New school funding proposal meets opposition from Omaha, AG | Government and politics

A bill would fund the study of high-speed commuter rail between Omaha and Lincoln; a second deals with catalytic converters; and two others examine school rules.

A legislative proposal to draw on half a cent of current sales tax revenue, along with state appropriations to help fund local schools, faced various opposition on Wednesday from agricultural organizations and the superintendent of public schools in Omaha.

The bill (LB891), introduced by Sen. Brett Lindstrom of Omaha, is seen as a supplemental funding mechanism for LB890, sponsored by Sen. Lynne Walz of Fremont, a bill designed to increase financial support for the to K-12 Schools.

While spokespersons for a number of smaller Nebraska schools supported Lindstrom’s proposal, Omaha Public Schools Superintendent Cheryl Logan told the revenue committee she was concerned the plan does not divert funding from “higher-needs districts” like Omaha schools.
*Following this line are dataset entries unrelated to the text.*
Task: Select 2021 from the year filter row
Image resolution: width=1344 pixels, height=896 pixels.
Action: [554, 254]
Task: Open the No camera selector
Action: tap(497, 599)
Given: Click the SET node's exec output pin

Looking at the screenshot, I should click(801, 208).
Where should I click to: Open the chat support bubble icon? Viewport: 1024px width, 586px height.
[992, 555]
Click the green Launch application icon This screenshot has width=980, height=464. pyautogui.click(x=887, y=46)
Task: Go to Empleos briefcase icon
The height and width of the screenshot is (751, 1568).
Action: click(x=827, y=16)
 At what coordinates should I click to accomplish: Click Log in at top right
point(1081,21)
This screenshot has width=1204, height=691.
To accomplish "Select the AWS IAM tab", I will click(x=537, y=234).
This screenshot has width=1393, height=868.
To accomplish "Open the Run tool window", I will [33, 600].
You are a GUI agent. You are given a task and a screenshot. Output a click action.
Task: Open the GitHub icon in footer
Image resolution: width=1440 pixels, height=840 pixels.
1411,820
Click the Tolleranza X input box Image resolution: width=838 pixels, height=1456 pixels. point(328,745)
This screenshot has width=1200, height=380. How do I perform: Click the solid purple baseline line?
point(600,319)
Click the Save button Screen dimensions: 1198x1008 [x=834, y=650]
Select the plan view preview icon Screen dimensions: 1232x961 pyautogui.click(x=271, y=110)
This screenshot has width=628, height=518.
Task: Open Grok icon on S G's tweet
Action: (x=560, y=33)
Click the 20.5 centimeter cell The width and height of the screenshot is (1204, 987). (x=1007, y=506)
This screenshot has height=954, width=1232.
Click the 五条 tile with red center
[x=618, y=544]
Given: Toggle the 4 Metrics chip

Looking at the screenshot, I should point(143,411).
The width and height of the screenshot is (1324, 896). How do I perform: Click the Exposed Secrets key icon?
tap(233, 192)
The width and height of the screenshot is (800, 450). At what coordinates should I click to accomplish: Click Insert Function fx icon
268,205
It’s understandable that some school officials might be skeptical that the state would fully maintain its funding commitment, she said.

Harrisburg’s Monty Stoddard, speaking on behalf of Nebraska ranchers and a host of allied farm organizations, said they couldn’t support the bill because of a provision that would reorient the law on inducement to Nebraska Property Tax to fund property tax relief through the School Assistance Formula rather than serve as an income tax credit.

Responding to naysayers, Lindstrom said “this is not a one-size-fits-all scenario” in laying a foundation for increased state assistance to schools accompanied by increased property tax relief.